Dragon boats are the basis of the team paddling sport of dragon boat racing, a watersport which has its roots in an ancient folk ritual of contending villagers, which has been held for over 2000 years throughout southern China. While competition has taken place annually for more than 20 centuries as part of religious ceremonies and folk customs, dragon boat racing has emerged in modern times as an international sport, beginning in Hong Kong in 1976. But the history of dragon boats in competition reaches as far back as the same era as the original games of Olympia in ancient Greece. Both dragon boat racing and the ancient Olympiad included aspects of religious observances and community celebrations along with competition.
They were traditionally made in the Pearl River Delta region of China’s southern Guangdong Province out of teak wood (mostly imported from Pontianak, Indonesia) to various designs and sizes. In other parts of China, different kinds of wood are used to build these traditional watercraft. It is one of a family of traditional paddled long boats found throughout Asia, Africa, the Pacific islands and also Puerto Rico. Currently, boats are being made for competitive purposes out of carbon fiber and other lightweight materials.
The crew of a standard dragon boat is typically 22, comprising 20 paddlers in pairs facing toward the bow of the boat, 1 drummer or caller at the bow facing toward the paddlers, and 1 sweep (a steerer) standing at the rear of the boat. Dragon boats however vary in length and the crew size will change accordingly, from small dragon boats with 10 paddlers up to the traditional boats which have upwards of 50 paddlers, plus drummer and sweep.
The pulsation of the drum beats produced by the drummer may be considered the “heartbeat” of the dragon boat. Good drummers should be able to synchronize their drumming with the strokes of the leading pair of paddlers, rather than the other way around.
The paddlers sit facing forwards in the boat, and use a specific type of paddle which, (unlike rowing sweep, or scull), is not rigged to the racing watercraft in any way. Therefore, Dragon boaters are paddlers not rowers or oarsmen. They are also mixed, there could be also oarswomen in the crew.
The sweep, known also as the steersman, steers the dragon boat with a sweep oar rigged at the rear of the boat, generally on the left side. This is done by using the oar as a rudder, while the boat is moving, or by sweeping the stern of the boat sideways by pulling or pushing water with the oar as the boat is moving slowly or stationary.
Modern dragon boat racing is organised at an international level by the International Dragon Boat Federation (IDBF). Although it is not officially considered a sport by the General Association of International Sports Federations (GAISF) Festival Racing is very competitive. Many competitive paddlers train all year round using paddling machines or pools to train in during the winter.

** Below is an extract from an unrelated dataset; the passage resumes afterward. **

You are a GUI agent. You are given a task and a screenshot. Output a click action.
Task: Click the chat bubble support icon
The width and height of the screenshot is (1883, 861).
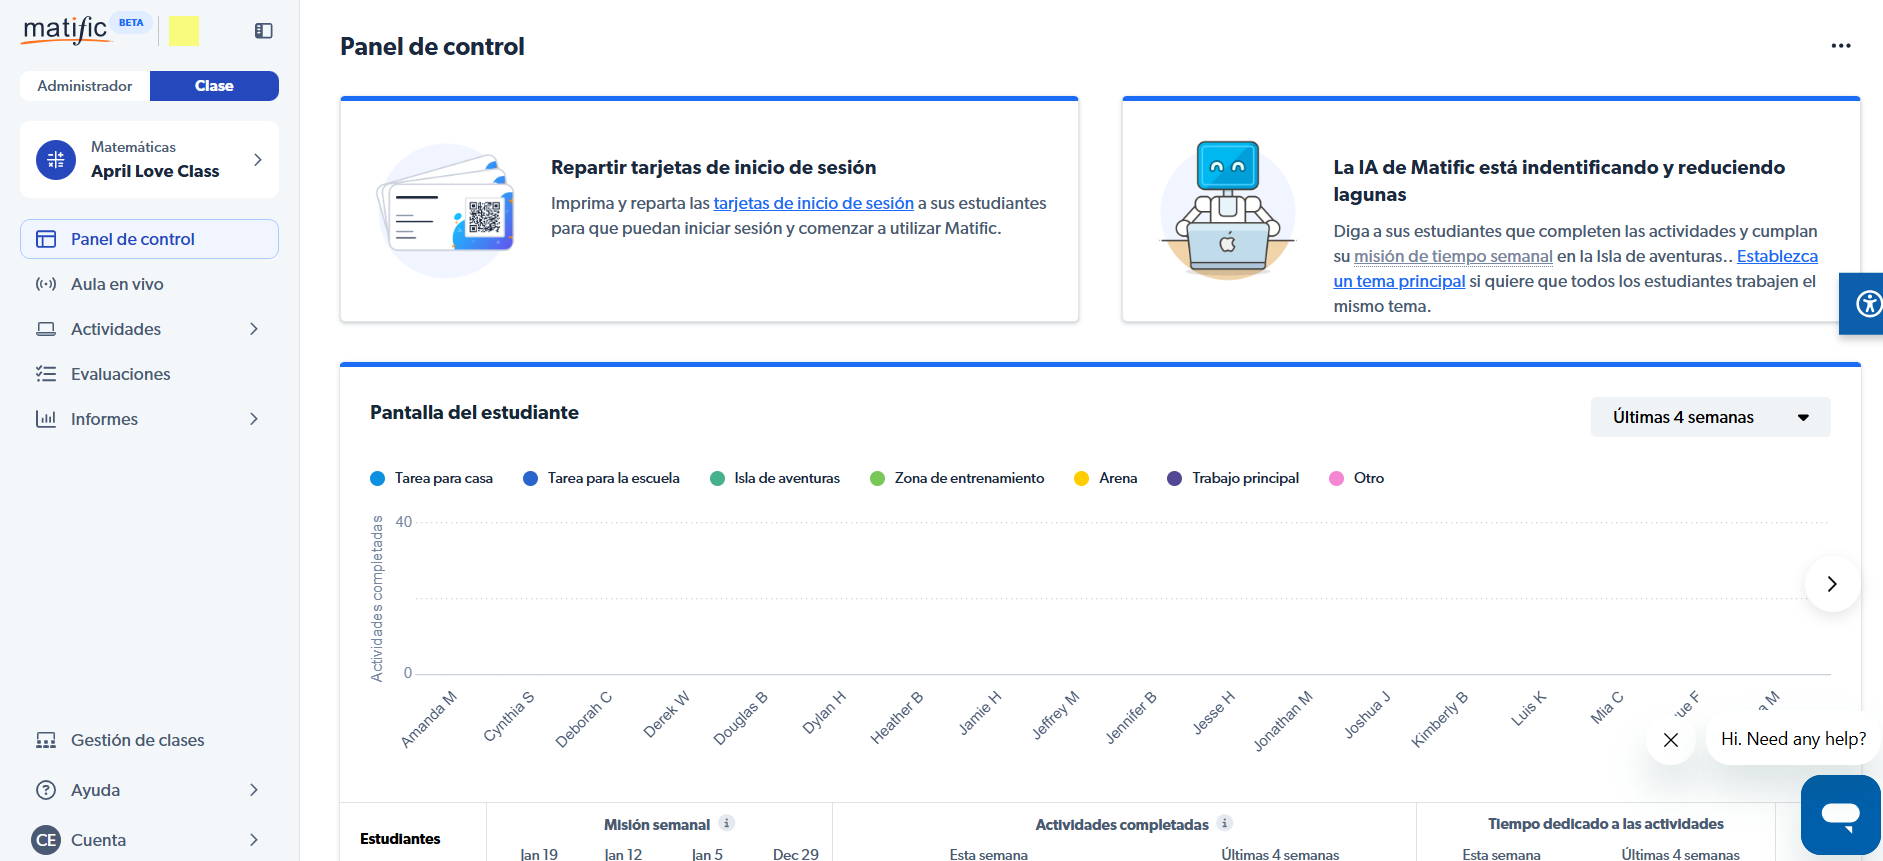tap(1840, 815)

Today, dragon boat racing (sport and festival) is among the fastest growing of team water sports, with scores of thousands of participants in various organisations and clubs in over 60 countries – 62 of which are IDBF members (as of 8 Jan 2009). The sport is recognised for the camaraderie, strength and endurance fostered amongst participants, and it has also become a very popular corporate and charitable sport.